A justice which “fascinates” but that it “does not always understand” and which “should be more severe”, according to her.

It is a drama which made him discover the courtrooms: “I lost a very dear friend, assassinated in 2006. I followed the trial of his assassination in 2008 at the assizes of Bastia and since then I have continued.”

“This friend had a piano bar in Bastia. He was extorted and at one point he got tired of paying, so people made a date with him and they murdered him and threw him into a ravine, ”she recalls.

First acquitted “, the accused were” all sentenced to between 15 and 20 years in prison “on appeal, she adds.

– ” Very informative ” –

Since then, she assists assiduously and without taking notes, “four to five days a week”, to correctional hearings, immediate appearances and assize trials.

“It is the memory of our courthouse,” lawyer Jean-Sébastien de Casalta told AFP.

If she is loyally interested in so many trials, “it is not out of unhealthy curiosity” but because “it is very informative, the pleadings of the lawyers, the requisitions, the functioning of justice”.

Its presence is sometimes misunderstood. “One day, an inmate sent his mother to me to find out why I was there.” “I said to him: + Tell your son that I am not there for him, I follow the audiences, it is my passion +”.

Even on vacation in Nice, she did not resist going to follow a trial at the assizes. “It rained for five days,” she explains, smiling.

Born on April 6, 1957 in Pietranera, in Cap Corse, in the north of this Mediterranean island, this only daughter specifies that she lost her father “in a plane crash in 1962” and her mother “20 years ago. cancer “.

“I am alone but very surrounded by good friends”, underlines this amateur “info”, “TV films, police and legal series”, but also walking.

Stéphanie Pradelle, deputy prosecutor of Bastia, who “exchanges from time to time during the recess of the hearing” with this “witness of Bastia’s judicial history”, welcomes “this enthusiasm for justice”.

– “Fragment of democracy” –

“It’s interesting because she sees all the prosecutors scroll, she sometimes has comments on the quality of the requisitions and it is the only one who can compare them”, underlines the magistrate.
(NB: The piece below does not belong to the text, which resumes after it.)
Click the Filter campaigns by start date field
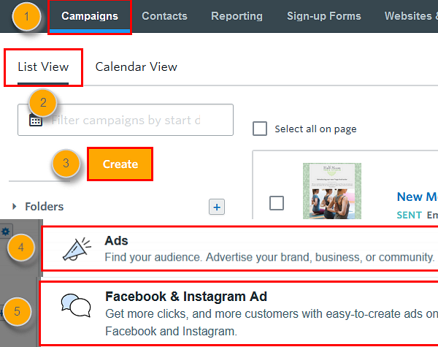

For Me Francesca Seatelli, “Jackie is the barometer. She has a precise, detailed opinion on each lawyer, on the pleadings, it is a precious source of information even if today, she is so familiar with the exercise that we can no longer compare her to the average juror ” .

A role of juror that she “dreams” of taking but without succeeding, for lack of being drawn by lot.

“When I see jurors who slip away, who don’t want to, who are afraid…, I tell myself + it’s only me that doesn’t happen +”, regrets the retiree who would have liked to work in justice, ” rather on the decision side ”.

Me Yassine Maharsi, of the Paris bar, sees it as “a fragment of democracy whose witness-gaze consoles for the brutality of the criminal trial”.

For him, if “justice is done in the name of the French people”, “this abstract expression takes on its full meaning with Jackie’s smile”.